1878–79 Birmingham Senior Cup

Tournament details
- Country: England
- Venue: Wellington Road, Perry Barr

Final positions
- Champions: Wednesbury Old Athletic
- Runners-up: Stafford Road

= 1878–79 Birmingham Senior Cup =

County cup

The 1878–79 Birmingham Senior Cup was the third season of the oldest county cup competition still active and the third oldest in the world overall. In the final Wednesbury Old Athletic (W.O.A.C.) beat Stafford Road 3–2 after extra time, repeating the result of the inaugural tournament. The result this time was controversial. The match ended 2–2 after 90 minutes, and the captains agreed to play 20 minutes' extra time to try to resolve the match, despite the Roadsters effectively being down to ten men through injury. Straight after the kick-off, both sides claimed a throw-in, and while the umpires were referring the decision to the referee, the W.O.A.C. took the throw, and Holmes put the ball through the Roadsters' goal, goalkeeper Edward "Tom" Ray making no attempt to save it. The referee decided that the throw-in was properly taken and therefore awarded the goal. Stafford Road put in a protest which was dismissed.

In September 1878 the Birmingham & District Football Association held a committe meeting at Nock's hotel. The draw for the first round took place.
==First Round==
The two favourites for the Cup, Shrewsbury Engineers and Wednesbury Strollers, played each other in the first round. Strollers won 3-0 in front of a "hooting and ill-mannered crowd".

Aston Unity beat Aston Villa in the first round of the competition, in front of a crowd of 1,700 at the Trinity Ground.

Aston Harold were drawn against Hill Top Athletic. The match was played at the latter's ground near Swan Village. The Harold club outplayed Hill Top with neat passing compared to their opponents charging game. Harold won 2–0.
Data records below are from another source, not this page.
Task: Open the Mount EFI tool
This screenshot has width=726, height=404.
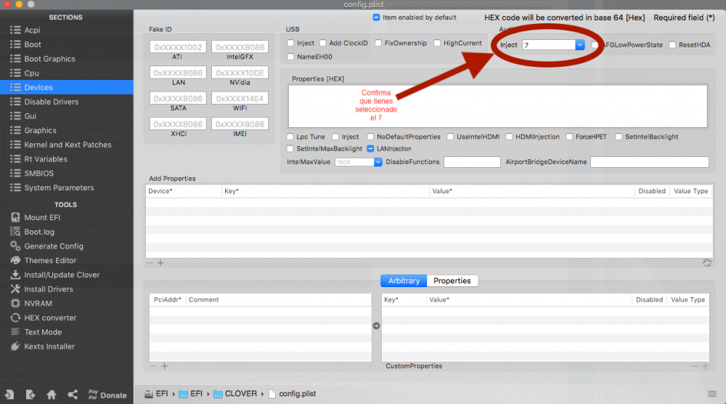Action: coord(35,217)
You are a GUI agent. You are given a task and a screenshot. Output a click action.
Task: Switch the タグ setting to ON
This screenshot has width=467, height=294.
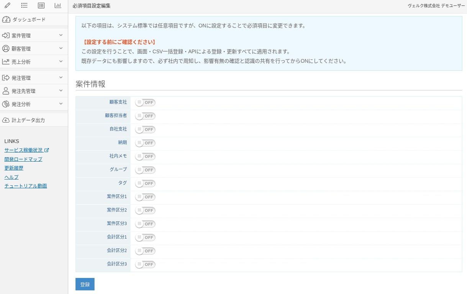(x=145, y=183)

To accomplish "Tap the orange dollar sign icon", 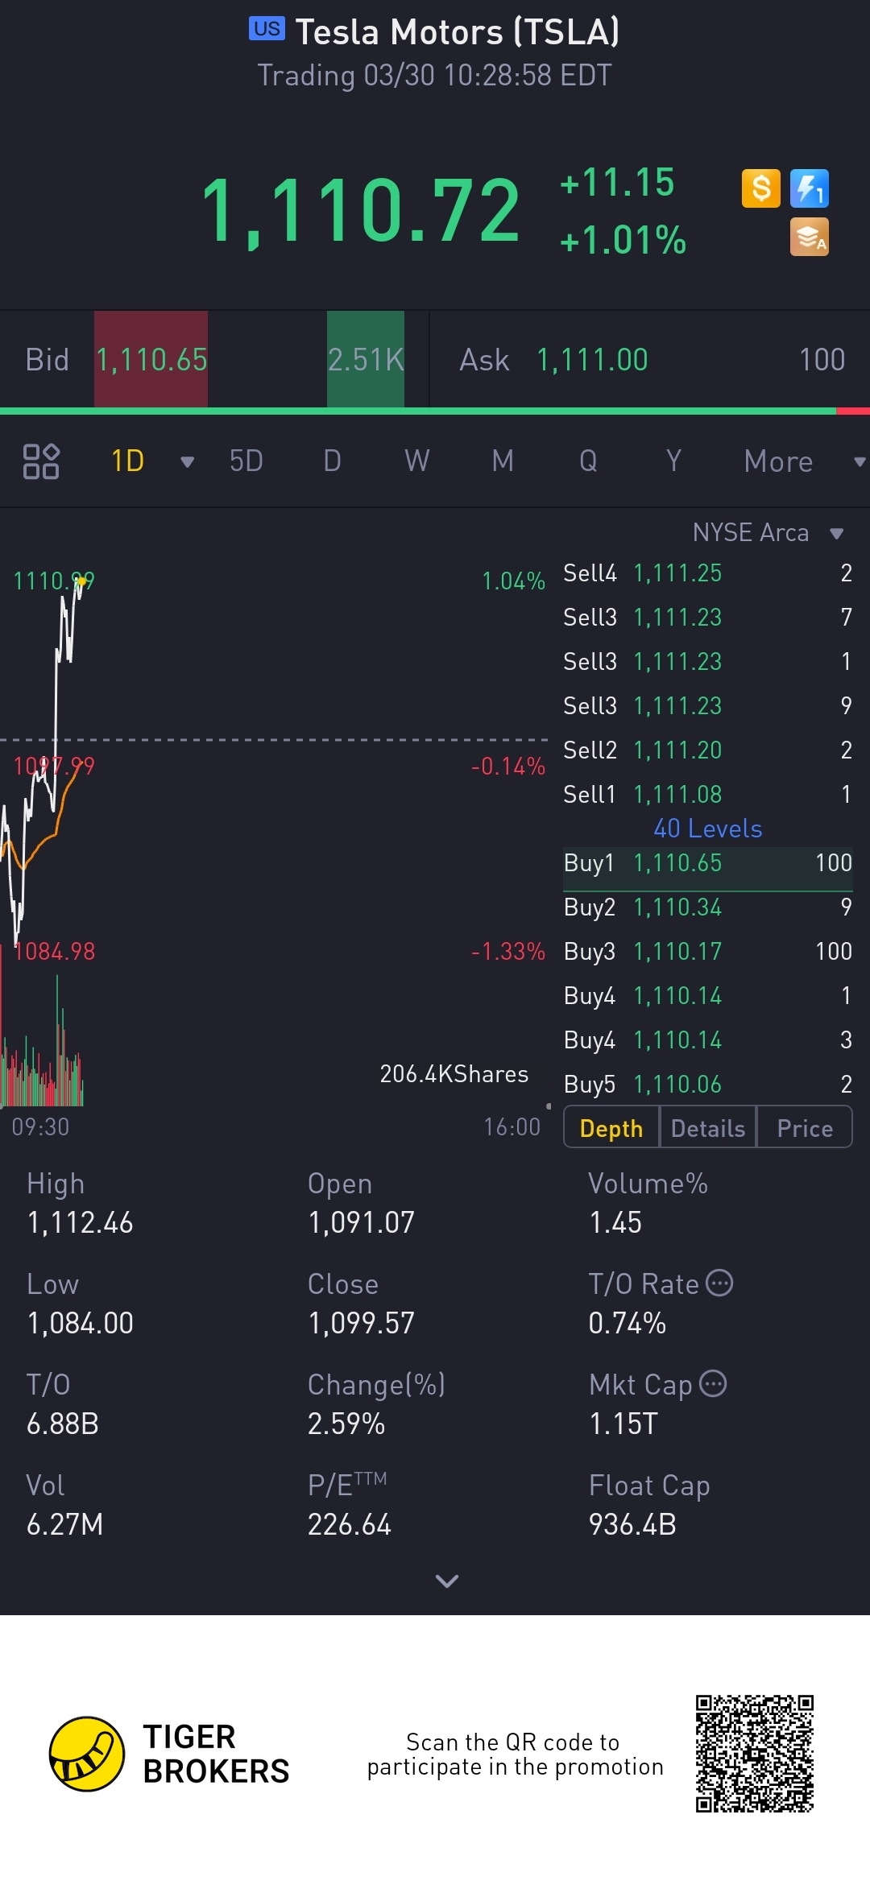I will coord(760,189).
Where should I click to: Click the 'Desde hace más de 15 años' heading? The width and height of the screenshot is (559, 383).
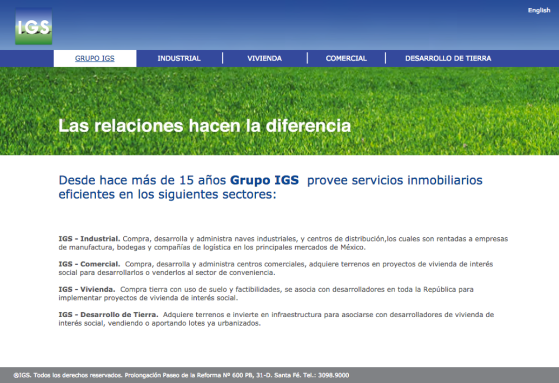(143, 181)
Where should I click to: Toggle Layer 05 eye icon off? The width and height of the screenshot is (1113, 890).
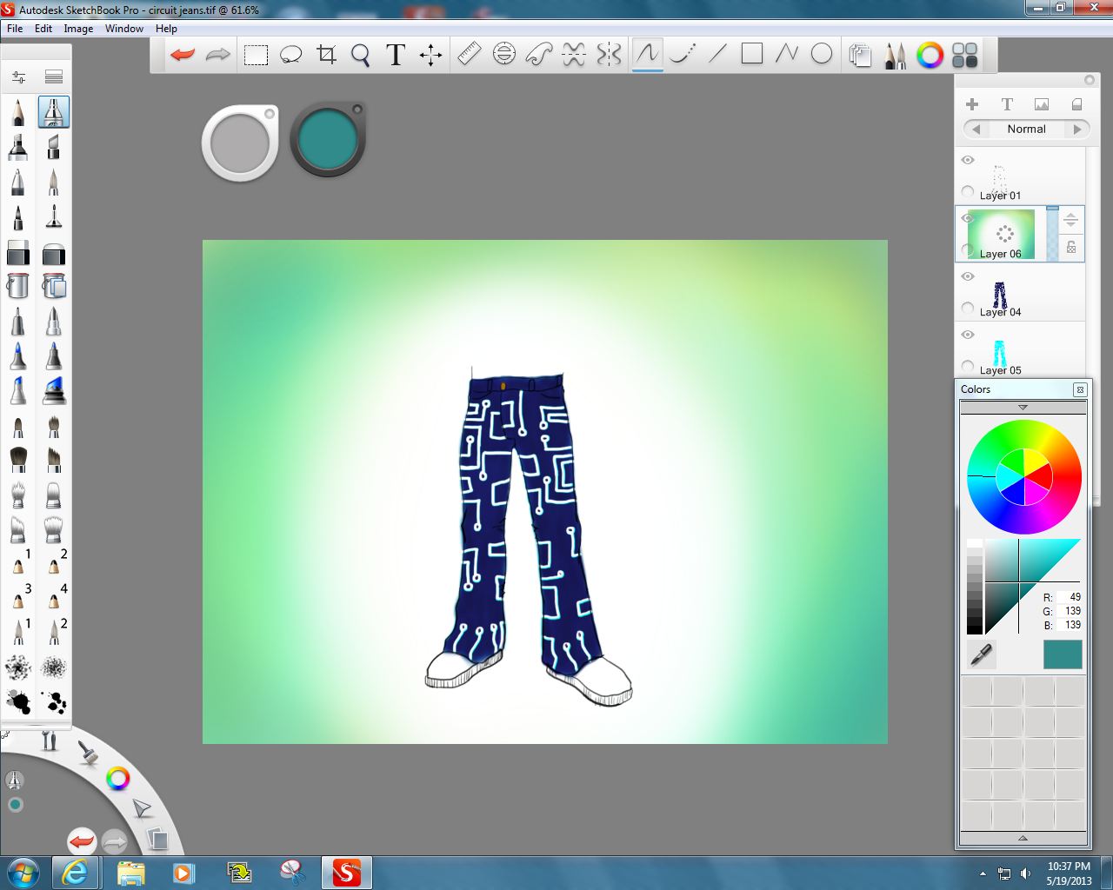[x=967, y=335]
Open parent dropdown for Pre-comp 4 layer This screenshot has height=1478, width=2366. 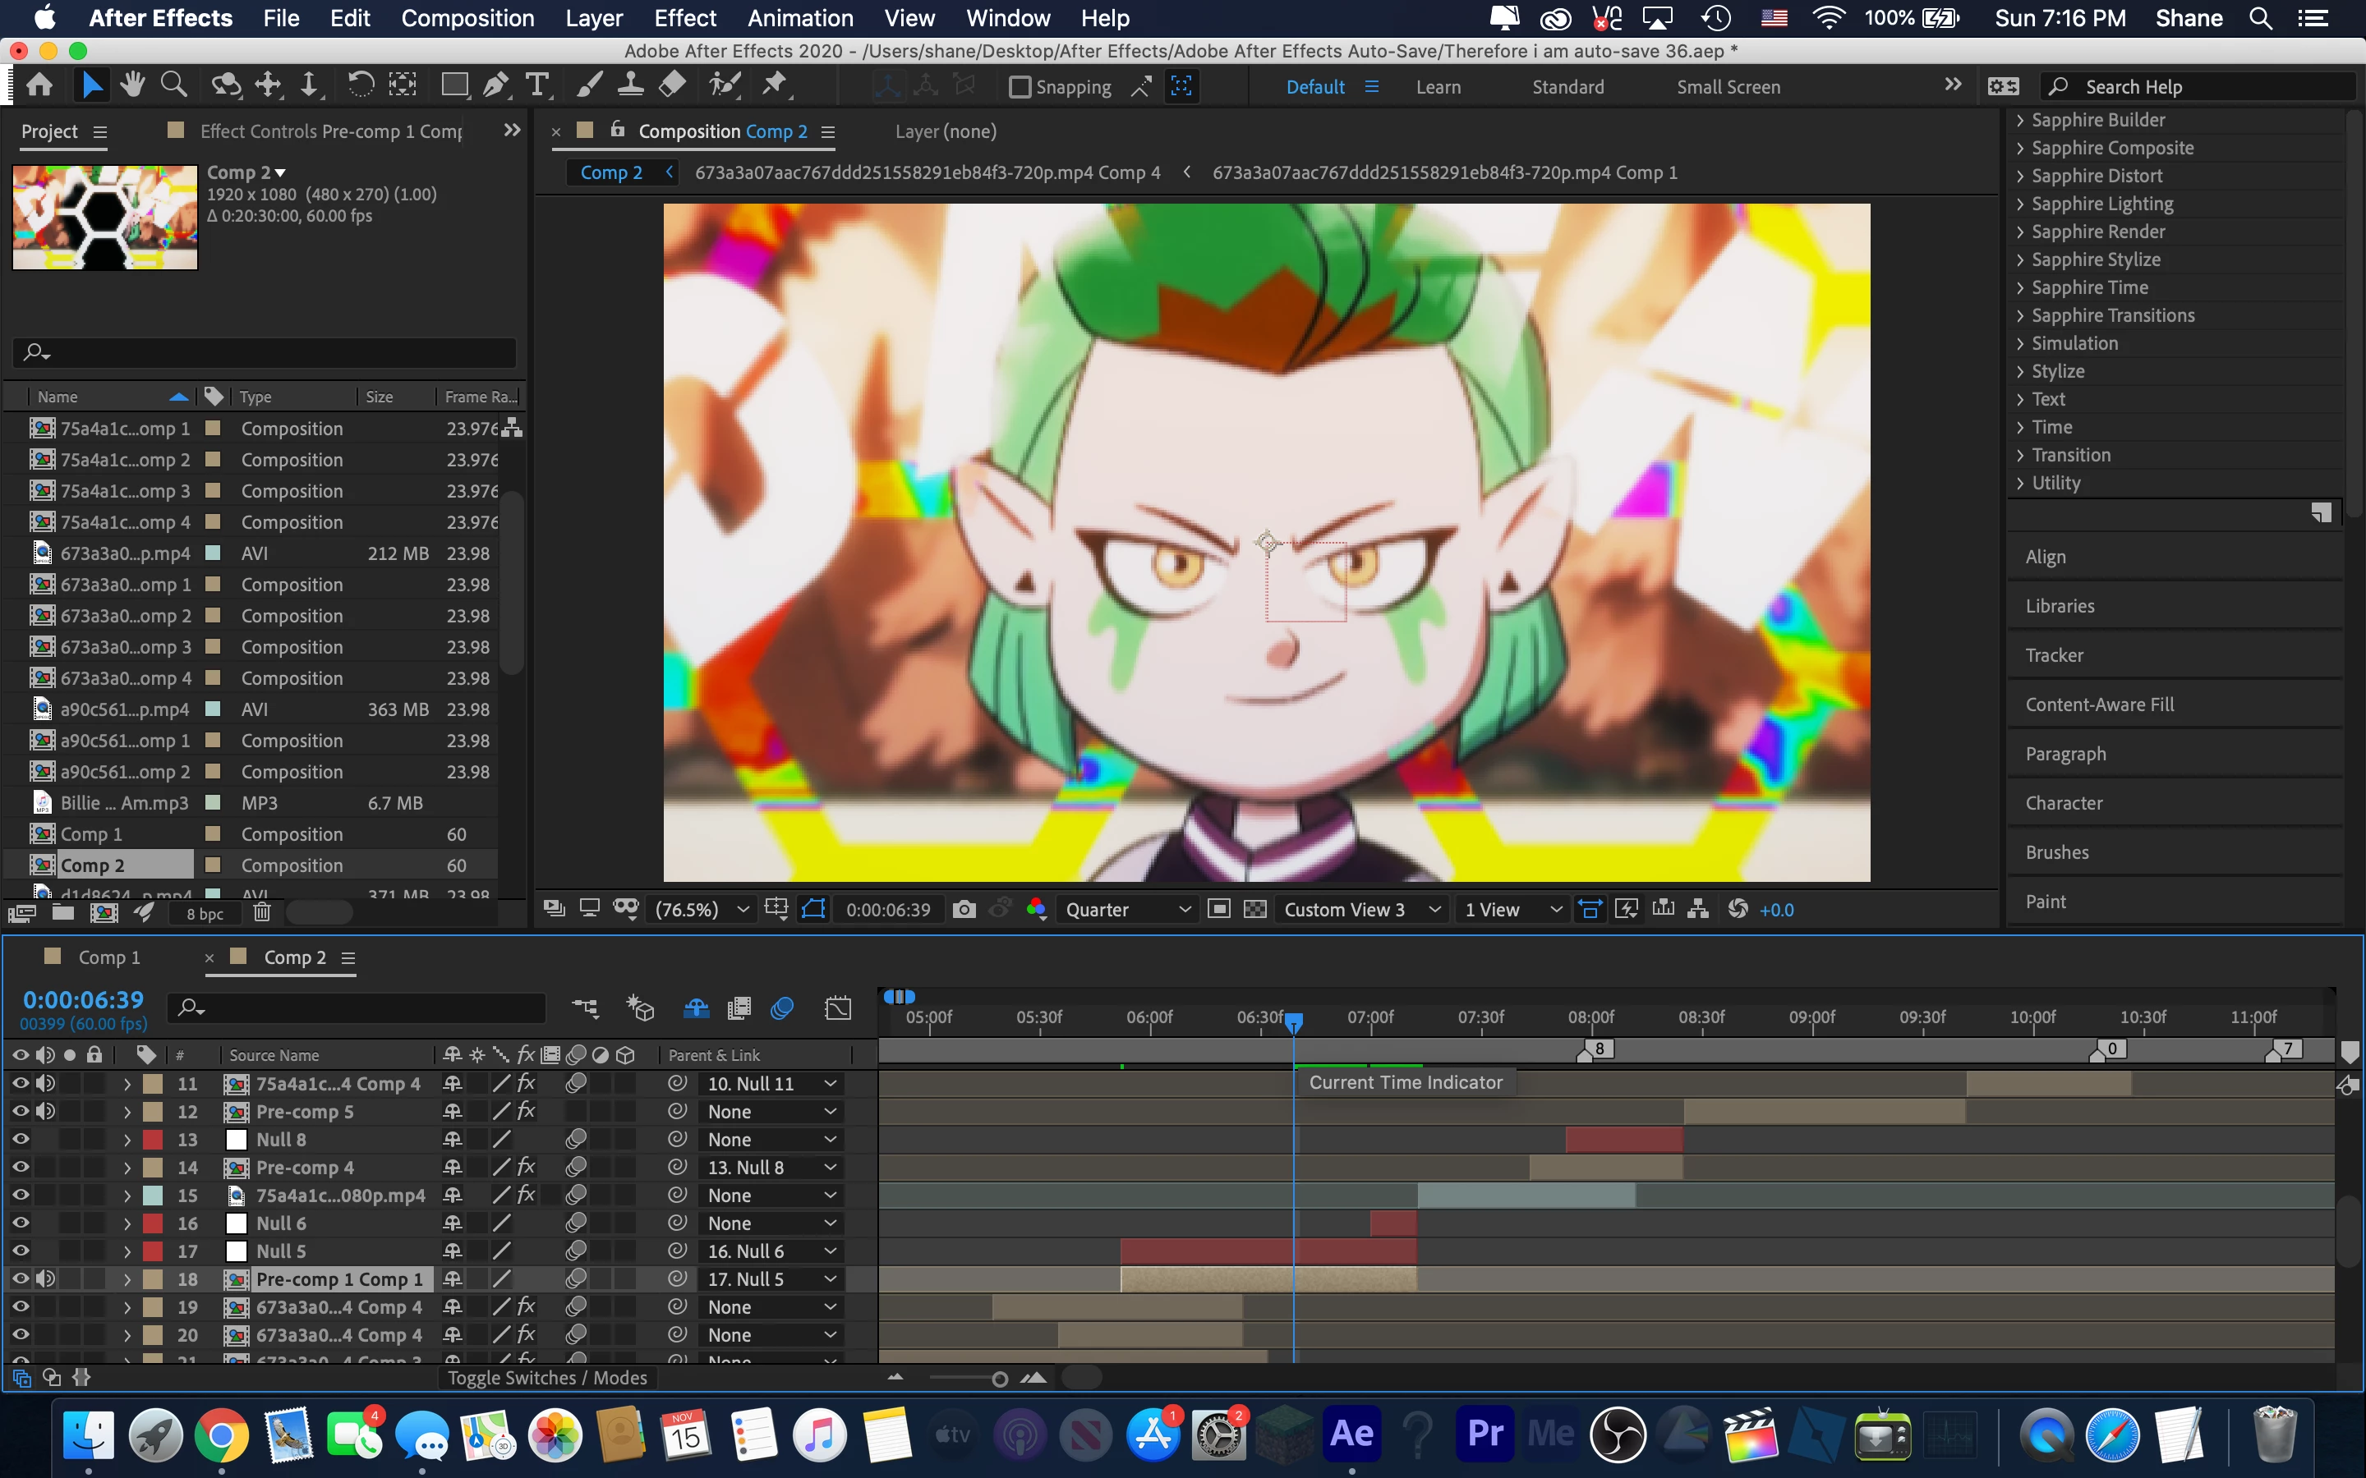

- The Harold 2–0 Hill Top Athletic
- Royal v St George's
- Wednesbury Old Athletic v Rotton Park
- Robin Hood (Walsall) v St Matthew's Institute
- Rushell Rovers v St Luke's
- Stafford Road v Florence
- Harborne Unity v St Thomas's
- Small Heath Alliance v Calthorpe
- Harborne v Saltley College
- Wednesbury Strollers v Shrewsbury Engineers
- Walsall Swifts v West Bromwich
- Aston Unity v Aston Villa
- Elwell's v Cannock

==Quarter-finals==

Birmingham St George's first significant run in the competition came in 1878–79, losing to Walsall Swifts in the quarter-finals of the competition, in front of 750 spectators at Fentham Road.